New leaves of plants subjected to 5 °C expressed high levels of Calvin cycle enzymes along with an increase in total protein content. On the other hand, a very small increase of these enzymes is observed in mature leaves of plants that were first grown at normal temperature and later exposed to 5 °C. This suggested that leaves initiated under cold conditions are metabolically more tolerant to cold stress. Moreover, the levels of enzymes involved in sucrose synthesis in cytosol were found to increase more rapidly than enzymes of starch synthesis in chloroplast (Strand et al. 1997). An increase in Calvin cycle’s enzymes was also observed. This increase might be due to overall increase in proteins during cold stress.
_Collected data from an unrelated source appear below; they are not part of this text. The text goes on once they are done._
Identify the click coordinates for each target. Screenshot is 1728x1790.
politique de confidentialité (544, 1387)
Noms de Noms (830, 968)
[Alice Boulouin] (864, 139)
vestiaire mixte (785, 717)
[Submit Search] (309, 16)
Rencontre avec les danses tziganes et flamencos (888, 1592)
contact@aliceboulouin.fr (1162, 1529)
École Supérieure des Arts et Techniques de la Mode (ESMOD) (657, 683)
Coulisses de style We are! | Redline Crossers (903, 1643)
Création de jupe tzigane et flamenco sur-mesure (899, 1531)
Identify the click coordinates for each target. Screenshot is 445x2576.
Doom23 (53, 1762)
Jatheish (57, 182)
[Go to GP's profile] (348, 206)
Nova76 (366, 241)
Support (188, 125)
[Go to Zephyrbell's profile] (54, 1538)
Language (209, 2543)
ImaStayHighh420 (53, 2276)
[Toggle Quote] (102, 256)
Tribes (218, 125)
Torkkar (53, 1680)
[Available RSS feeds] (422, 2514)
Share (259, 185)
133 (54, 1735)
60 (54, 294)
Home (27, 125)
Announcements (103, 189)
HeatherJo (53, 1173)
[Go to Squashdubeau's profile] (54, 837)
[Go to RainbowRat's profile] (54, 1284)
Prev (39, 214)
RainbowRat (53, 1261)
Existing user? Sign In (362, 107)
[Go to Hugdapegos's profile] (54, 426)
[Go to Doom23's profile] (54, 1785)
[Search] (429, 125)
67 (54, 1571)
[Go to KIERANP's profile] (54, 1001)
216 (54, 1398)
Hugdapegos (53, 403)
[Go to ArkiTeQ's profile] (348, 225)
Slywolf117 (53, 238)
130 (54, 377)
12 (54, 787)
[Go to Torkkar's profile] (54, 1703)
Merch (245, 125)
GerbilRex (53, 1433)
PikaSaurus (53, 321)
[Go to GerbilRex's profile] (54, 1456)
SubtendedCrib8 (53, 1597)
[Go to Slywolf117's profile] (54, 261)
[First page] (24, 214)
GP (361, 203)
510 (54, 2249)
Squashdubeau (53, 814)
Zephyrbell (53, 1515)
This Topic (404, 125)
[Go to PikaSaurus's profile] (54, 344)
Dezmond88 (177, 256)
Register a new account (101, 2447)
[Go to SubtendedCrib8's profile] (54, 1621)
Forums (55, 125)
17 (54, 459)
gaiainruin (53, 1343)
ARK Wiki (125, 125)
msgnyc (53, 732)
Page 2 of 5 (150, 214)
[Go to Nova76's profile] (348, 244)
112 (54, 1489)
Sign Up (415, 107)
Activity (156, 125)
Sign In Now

However, the increase in Calvin cycle enzymes was still less than that of the enzymes of cytosol involved in sucrose synthesis (Goulas et al. 2006).
DIGE analysis indicated that Rubisco small and large subunit proteins increased in cold stress (Goulas et al. 2006). Heidarvand and group (2013) found that Rubisco levels increase when ATP synthesis and Electron Transport activity declines. Warm grown leaves when exposed to cold stress showed high levels of ATP synthase proteins in stromal compartment. Their levels come back to normal when new leaves develop at 5 °C but are high when plant are suddenly exposed to cold stress. The ATP/ADP ratio in plants also increases under cold stress (Hurry et al. 2000).
8.2.1 Xanthophylls
Xanthophylls are yellow pigments found in leaves, synthesized in plastids. These are oxygenated carotenoids and do not require light for synthesis. Their accumulation is known to surge under cold stress. They protect photosystems from oxidative damage by quenching triplet Chl and singlet oxygen during cold stress (Janmohammadi 2012). Xanthophyll acts as natural antioxidants. Free Zeaxanthin and carotienoids also seem to protect thylakoid membrane from any kind of oxidative damage caused due to change in temperature conditions (Theocharis et al. 2012).
8.2.2 Flavonoids
Flavonoids are secondary metabolites, synthesized by polypropanoid pathway from phenylalanine. These molecules have antioxidant activity and their concentrations increases in cold stress. Thus, stabilizing plants by scavenging oxidative species produced in cold stress (Janmohammadi 2012). Transcriptome analysis has revealed that under cold stress transcripts of flavonoid synthesis increase thereby increasing flavonoid concentration and protecting plant from oxidative damage (Theocharis et al. 2012). Flavonoids also appear to be responsible for cell membrane stabilization as they accumulate in lipid phase of cell membrane at sub-zero temperatures (Korn et al. 2008).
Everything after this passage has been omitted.